-- WHAT YOU ARE ASKED TO DO --
After finding the line that holds "Screen dimensions: 960x682" below, set down that line and the rest through the final one exactly, leaving the pictures out.

Saved data entries
########

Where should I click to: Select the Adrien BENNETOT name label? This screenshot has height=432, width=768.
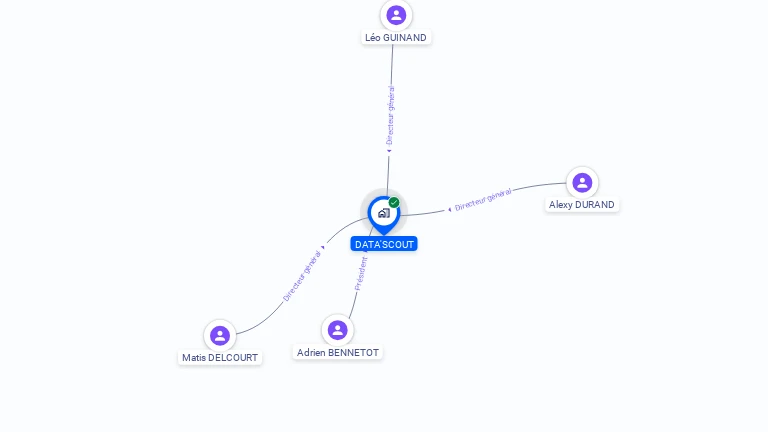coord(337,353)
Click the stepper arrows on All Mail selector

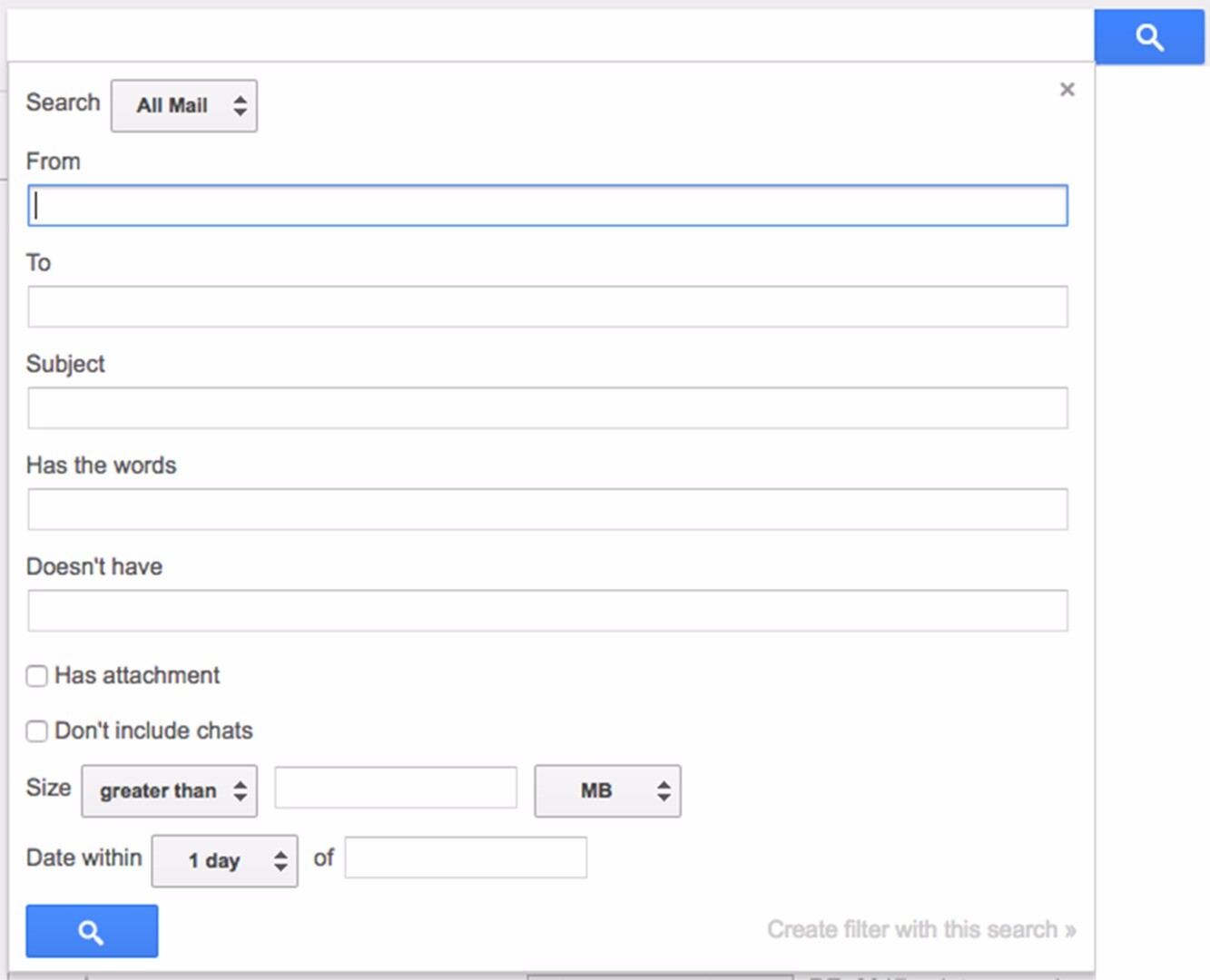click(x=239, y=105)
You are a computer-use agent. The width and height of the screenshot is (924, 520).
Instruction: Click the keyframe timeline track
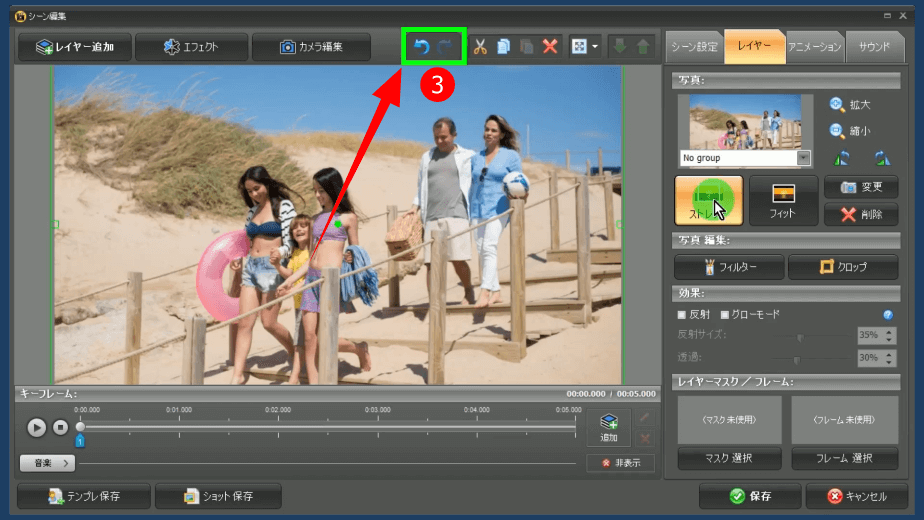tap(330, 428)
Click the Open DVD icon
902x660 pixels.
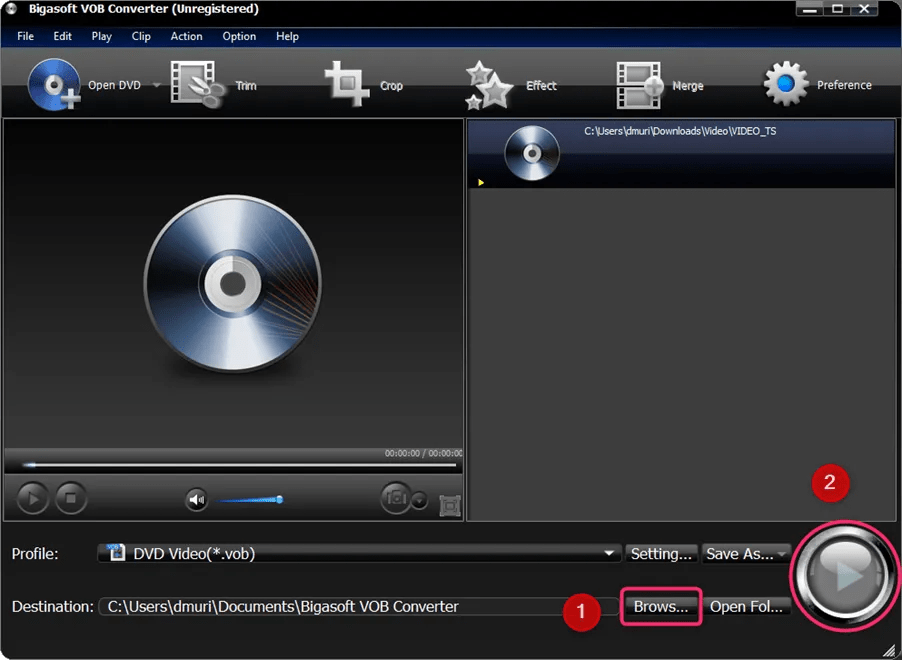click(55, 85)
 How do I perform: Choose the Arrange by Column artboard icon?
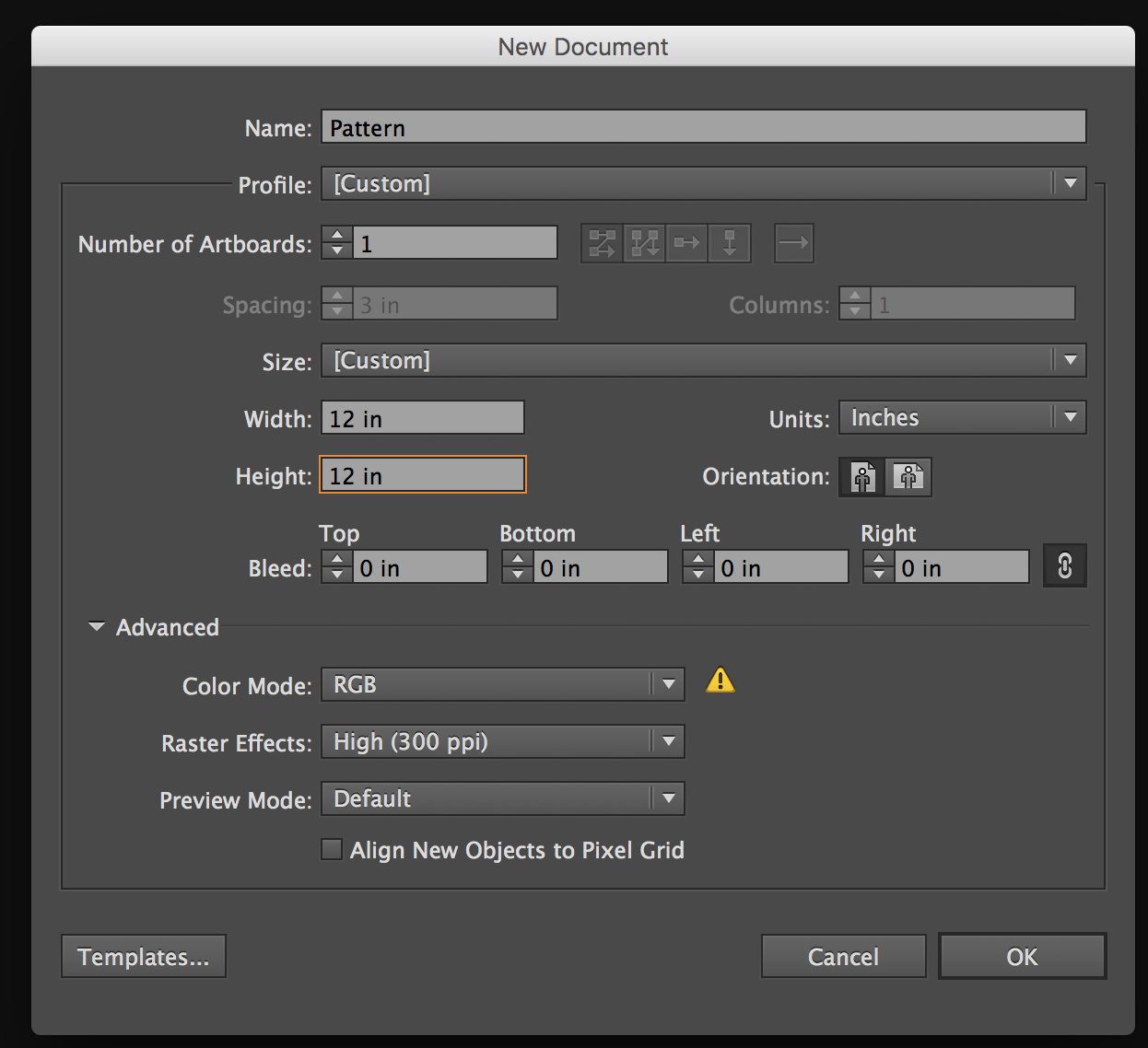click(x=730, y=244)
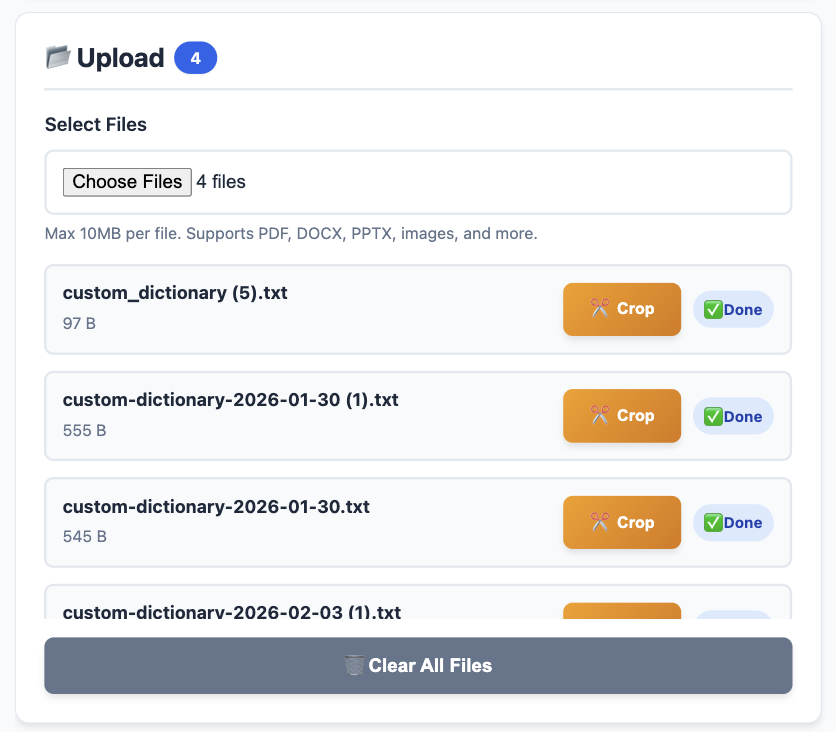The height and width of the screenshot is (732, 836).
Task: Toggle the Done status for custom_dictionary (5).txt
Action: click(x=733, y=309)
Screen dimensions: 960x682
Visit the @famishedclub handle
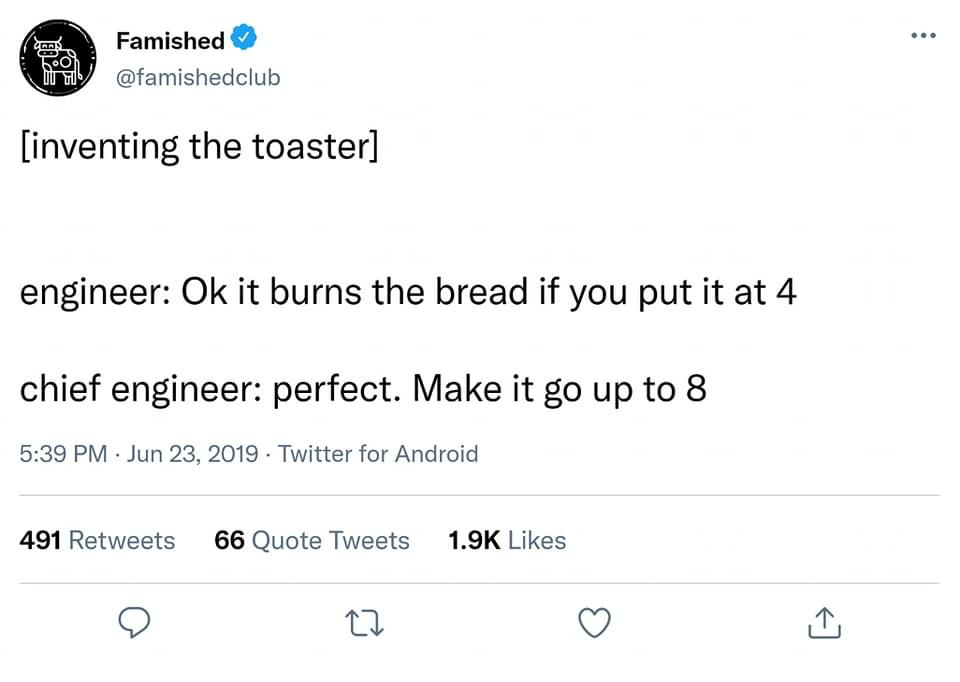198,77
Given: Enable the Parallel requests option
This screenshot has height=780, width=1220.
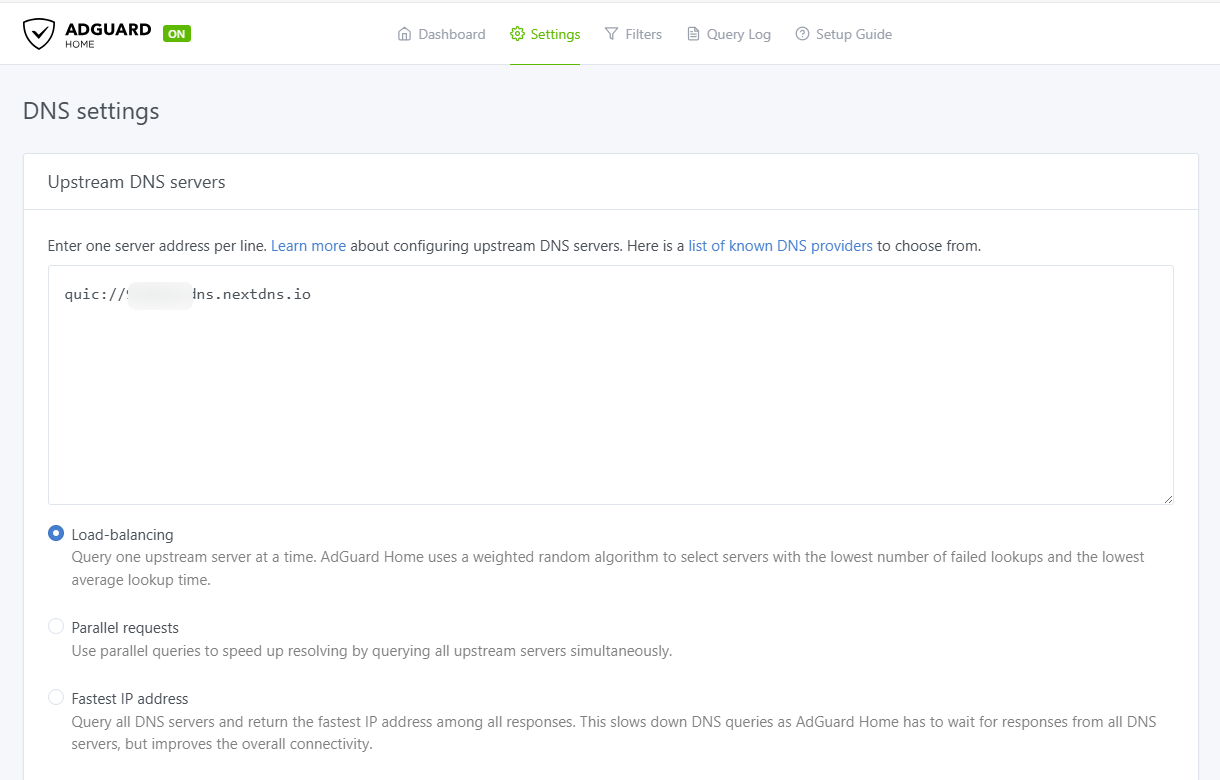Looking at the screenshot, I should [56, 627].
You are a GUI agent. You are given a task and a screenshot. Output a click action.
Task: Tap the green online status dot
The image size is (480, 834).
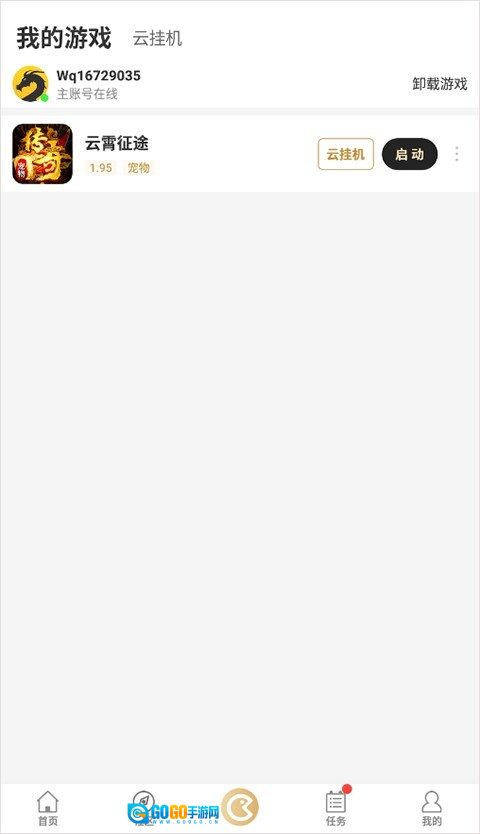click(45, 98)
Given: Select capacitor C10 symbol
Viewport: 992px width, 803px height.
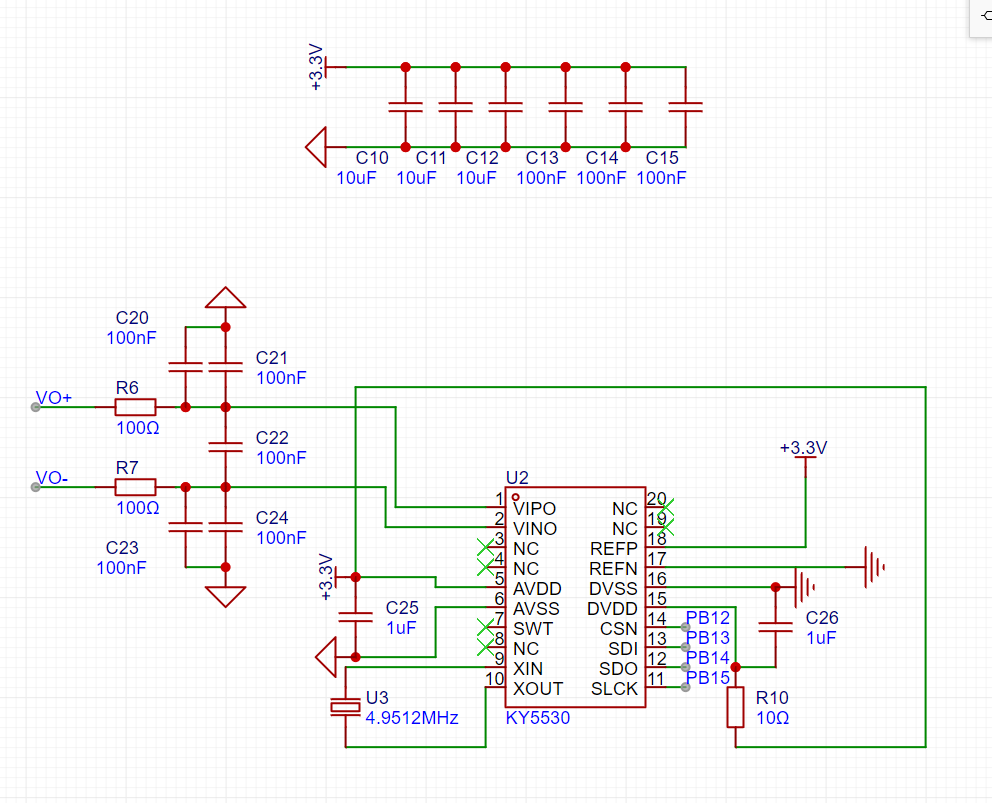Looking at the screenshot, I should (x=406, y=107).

########

-- RESPONSE TO THE TASK --
Screen dimensions: 960x682
Visit the @famishedclub handle
198,77
Given: Enable the Parallel requests option
This screenshot has height=780, width=1220.
Looking at the screenshot, I should [56, 627].
You are a GUI agent. You are given a task and a screenshot. Output a click action.
Task: Tap the green online status dot
The image size is (480, 834).
click(45, 98)
Given: Select capacitor C10 symbol
Viewport: 992px width, 803px height.
Looking at the screenshot, I should (x=406, y=107).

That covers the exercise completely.